_WHAT THE EXERCISE ASKS_
Return the data that follows, keeping every word and mark unchanged.

EXTRACTED MATERIAL: Begin

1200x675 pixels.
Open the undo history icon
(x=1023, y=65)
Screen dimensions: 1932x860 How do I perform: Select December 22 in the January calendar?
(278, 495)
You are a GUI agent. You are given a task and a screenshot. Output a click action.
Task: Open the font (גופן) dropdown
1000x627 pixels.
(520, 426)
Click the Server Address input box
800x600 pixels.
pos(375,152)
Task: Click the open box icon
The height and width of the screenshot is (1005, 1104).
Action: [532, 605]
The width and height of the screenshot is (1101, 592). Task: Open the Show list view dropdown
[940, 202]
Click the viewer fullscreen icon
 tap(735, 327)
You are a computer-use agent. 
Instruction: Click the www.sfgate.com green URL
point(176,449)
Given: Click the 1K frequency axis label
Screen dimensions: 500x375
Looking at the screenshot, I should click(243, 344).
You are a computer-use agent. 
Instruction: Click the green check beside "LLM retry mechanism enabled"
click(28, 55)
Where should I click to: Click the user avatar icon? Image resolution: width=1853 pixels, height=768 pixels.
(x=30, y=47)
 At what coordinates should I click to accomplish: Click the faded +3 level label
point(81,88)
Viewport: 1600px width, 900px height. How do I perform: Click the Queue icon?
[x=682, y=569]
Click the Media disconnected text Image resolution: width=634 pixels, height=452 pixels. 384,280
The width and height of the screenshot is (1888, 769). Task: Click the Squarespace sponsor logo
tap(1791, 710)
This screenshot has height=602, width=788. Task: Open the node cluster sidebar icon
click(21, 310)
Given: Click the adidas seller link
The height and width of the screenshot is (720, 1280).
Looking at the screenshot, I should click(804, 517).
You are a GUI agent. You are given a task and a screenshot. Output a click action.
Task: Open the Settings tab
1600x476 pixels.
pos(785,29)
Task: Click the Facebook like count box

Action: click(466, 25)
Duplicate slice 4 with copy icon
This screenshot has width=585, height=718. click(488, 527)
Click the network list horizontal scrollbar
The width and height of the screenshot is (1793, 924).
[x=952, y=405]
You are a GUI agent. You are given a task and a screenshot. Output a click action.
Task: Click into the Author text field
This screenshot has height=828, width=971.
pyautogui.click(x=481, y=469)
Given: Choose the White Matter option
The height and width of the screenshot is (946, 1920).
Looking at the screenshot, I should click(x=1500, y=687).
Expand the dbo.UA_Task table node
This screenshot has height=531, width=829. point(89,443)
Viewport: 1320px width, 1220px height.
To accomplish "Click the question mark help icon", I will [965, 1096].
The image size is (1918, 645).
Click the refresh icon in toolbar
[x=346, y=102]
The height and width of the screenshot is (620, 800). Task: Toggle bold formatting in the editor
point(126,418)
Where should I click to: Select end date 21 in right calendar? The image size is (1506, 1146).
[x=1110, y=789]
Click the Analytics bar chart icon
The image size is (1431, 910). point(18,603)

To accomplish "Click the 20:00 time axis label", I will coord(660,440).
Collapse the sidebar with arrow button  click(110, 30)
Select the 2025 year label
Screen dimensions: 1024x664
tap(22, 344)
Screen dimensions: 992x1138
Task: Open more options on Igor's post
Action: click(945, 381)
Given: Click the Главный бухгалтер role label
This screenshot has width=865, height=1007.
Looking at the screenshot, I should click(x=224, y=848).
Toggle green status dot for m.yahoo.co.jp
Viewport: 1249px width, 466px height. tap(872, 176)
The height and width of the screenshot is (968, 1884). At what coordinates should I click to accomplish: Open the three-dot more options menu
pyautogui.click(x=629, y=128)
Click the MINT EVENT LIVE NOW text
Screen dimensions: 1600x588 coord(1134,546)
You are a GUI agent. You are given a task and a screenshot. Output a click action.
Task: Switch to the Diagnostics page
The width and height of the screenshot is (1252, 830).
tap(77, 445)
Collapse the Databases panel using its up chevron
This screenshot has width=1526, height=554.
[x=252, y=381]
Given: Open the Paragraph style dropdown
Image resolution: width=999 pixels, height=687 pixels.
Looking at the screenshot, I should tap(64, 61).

EXTRACTED MATERIAL: End

_RESPONSE TO THIS TASK_
1200x675 pixels.
Open the undo history icon
(x=1023, y=65)
Screen dimensions: 1932x860 How do I perform: Select December 22 in the January calendar?
(278, 495)
You are a GUI agent. You are given a task and a screenshot. Output a click action.
Task: Open the font (גופן) dropdown
1000x627 pixels.
(520, 426)
Click the Server Address input box
800x600 pixels.
pos(375,152)
Task: Click the open box icon
The height and width of the screenshot is (1005, 1104).
Action: [532, 605]
The width and height of the screenshot is (1101, 592). Task: Open the Show list view dropdown
[940, 202]
Click the viewer fullscreen icon
 tap(735, 327)
You are a computer-use agent. 
Instruction: Click the www.sfgate.com green URL
point(176,449)
Given: Click the 1K frequency axis label
Screen dimensions: 500x375
Looking at the screenshot, I should click(243, 344).
You are a computer-use agent. 
Instruction: Click the green check beside "LLM retry mechanism enabled"
click(28, 55)
Where should I click to: Click the user avatar icon? Image resolution: width=1853 pixels, height=768 pixels.
(x=30, y=47)
 At what coordinates should I click to accomplish: Click the faded +3 level label
point(81,88)
Viewport: 1600px width, 900px height. How do I perform: Click the Queue icon?
[x=682, y=569]
Click the Media disconnected text Image resolution: width=634 pixels, height=452 pixels. 384,280
The width and height of the screenshot is (1888, 769). Task: Click the Squarespace sponsor logo
tap(1791, 710)
This screenshot has height=602, width=788. Task: Open the node cluster sidebar icon
click(21, 310)
Given: Click the adidas seller link
The height and width of the screenshot is (720, 1280).
Looking at the screenshot, I should click(804, 517).
You are a GUI agent. You are given a task and a screenshot. Output a click action.
Task: Open the Settings tab
1600x476 pixels.
pos(785,29)
Task: Click the Facebook like count box

Action: click(466, 25)
Duplicate slice 4 with copy icon
This screenshot has width=585, height=718. click(488, 527)
Click the network list horizontal scrollbar
The width and height of the screenshot is (1793, 924).
[x=952, y=405]
You are a GUI agent. You are given a task and a screenshot. Output a click action.
Task: Click into the Author text field
This screenshot has height=828, width=971.
pyautogui.click(x=481, y=469)
Given: Choose the White Matter option
The height and width of the screenshot is (946, 1920).
Looking at the screenshot, I should click(x=1500, y=687).
Expand the dbo.UA_Task table node
This screenshot has height=531, width=829. point(89,443)
Viewport: 1320px width, 1220px height.
To accomplish "Click the question mark help icon", I will [965, 1096].
The image size is (1918, 645).
Click the refresh icon in toolbar
[x=346, y=102]
The height and width of the screenshot is (620, 800). Task: Toggle bold formatting in the editor
point(126,418)
Where should I click to: Select end date 21 in right calendar? The image size is (1506, 1146).
[x=1110, y=789]
Click the Analytics bar chart icon
The image size is (1431, 910). point(18,603)

To accomplish "Click the 20:00 time axis label", I will coord(660,440).
Collapse the sidebar with arrow button  click(110, 30)
Select the 2025 year label
Screen dimensions: 1024x664
tap(22, 344)
Screen dimensions: 992x1138
Task: Open more options on Igor's post
Action: click(945, 381)
Given: Click the Главный бухгалтер role label
This screenshot has width=865, height=1007.
Looking at the screenshot, I should click(x=224, y=848).
Toggle green status dot for m.yahoo.co.jp
Viewport: 1249px width, 466px height. tap(872, 176)
The height and width of the screenshot is (968, 1884). At what coordinates should I click to accomplish: Open the three-dot more options menu
pyautogui.click(x=629, y=128)
Click the MINT EVENT LIVE NOW text
Screen dimensions: 1600x588 coord(1134,546)
You are a GUI agent. You are given a task and a screenshot. Output a click action.
Task: Switch to the Diagnostics page
The width and height of the screenshot is (1252, 830).
tap(77, 445)
Collapse the Databases panel using its up chevron
This screenshot has width=1526, height=554.
[x=252, y=381]
Given: Open the Paragraph style dropdown
Image resolution: width=999 pixels, height=687 pixels.
Looking at the screenshot, I should tap(64, 61).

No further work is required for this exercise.